The theater on the south bank of the River Thames in London, which burned to the ground during the staging of a play about Henry VIII in 1613 and was rebuilt in the late 1990s, has staged the first version of the play that has come to be called "Henry VIII" since that fateful day.
The first Globe theater was 14 years old when a stage cannon fired during a performance of the play -- famous in its own day as a visual pageant of masques and royal ceremony -- set fire to the thatched roof and destroyed the theater.
The modern Globe, also in its 14th theater season, having opened its doors in 1997, is today equipped with fire retardant thatch coating and a specialist sprinkler system, so was unlikely to suffer the same fate.
Mark Rosenblatt directs, with Dominic Rowan in the title role and "Spooks" actress Miranda Raison as Ann Bullen.

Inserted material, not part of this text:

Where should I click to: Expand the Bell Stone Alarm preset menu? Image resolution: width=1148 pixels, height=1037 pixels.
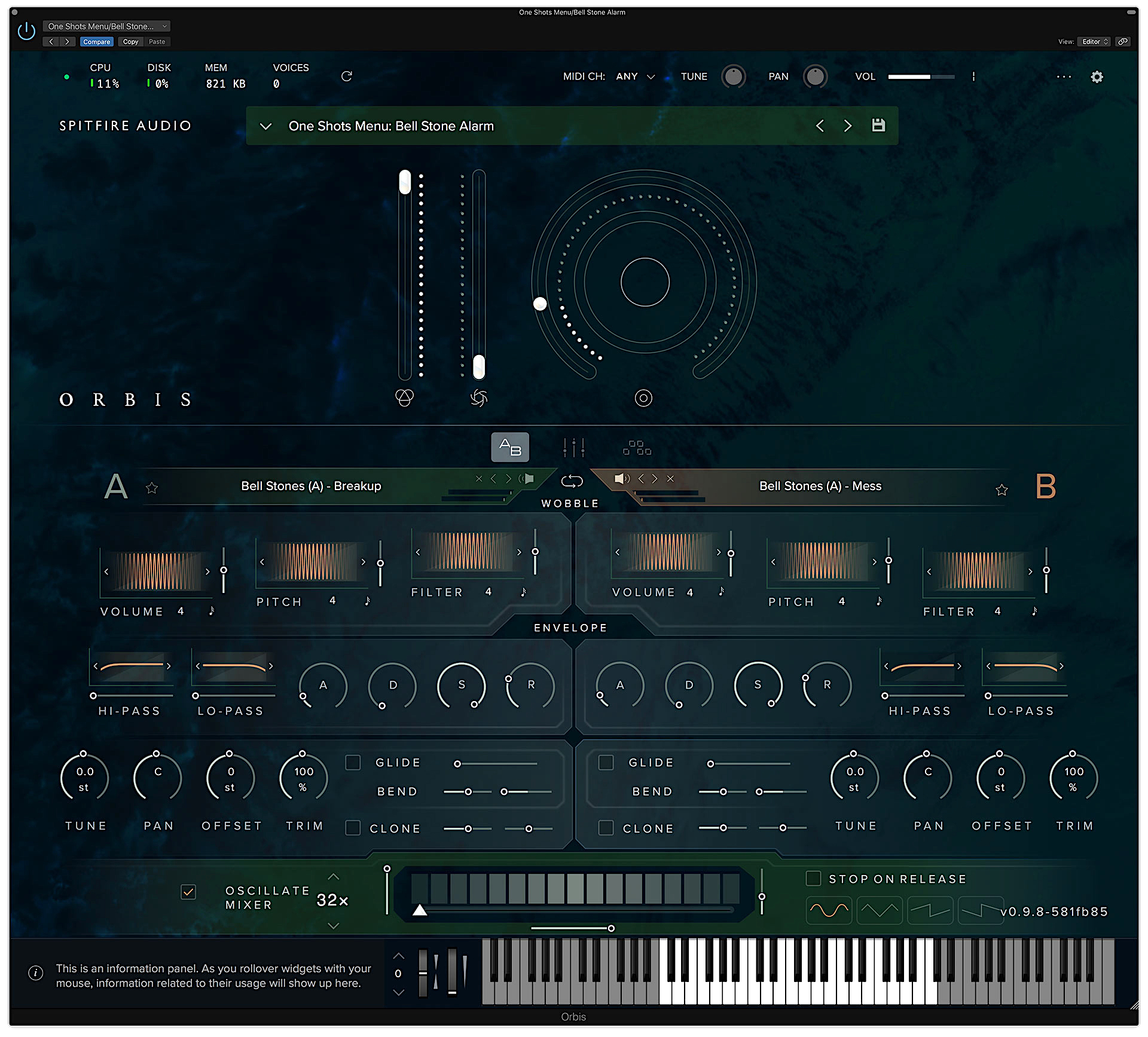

"It's pretty rare to stage a play that once burned down a theater -- it's even rarer to stage it again, for the first time, in the theater which replaced it," Rosenblatt said on the theatre's website.
He said there was still an explosion in the production at the point when the old Globe caught fire -- during Act 1 Scene 4 -- to announce the king's entrance.
"During the technical rehearsal we all looked up, saw smoke leaking out the roof and wondered, maybe, just maybe, history would repeat itself. But I was quickly reminded that the new Globe's got a pretty fierce sprinkler system," Rosenblatt said.
The poet Sir Henry Wotton recorded the fire, describing how "being thought at first but an idle smoke, and their eyes more attentive to the show, it kindled inwardly and ran round like train, consuming within less than an hour the whole house to the very grounds."
In 1996, the Globe theater became the first thatched building in London since the Great Fire 330 years earlier, and is today recognized as one of the most famous thatched buildings in the world.
Henry VIII runs at the Globe until August 21. It is complemented by the world premiere of Howard Brenton's new play, Anne Boleyn, which runs from July 24 to August 21.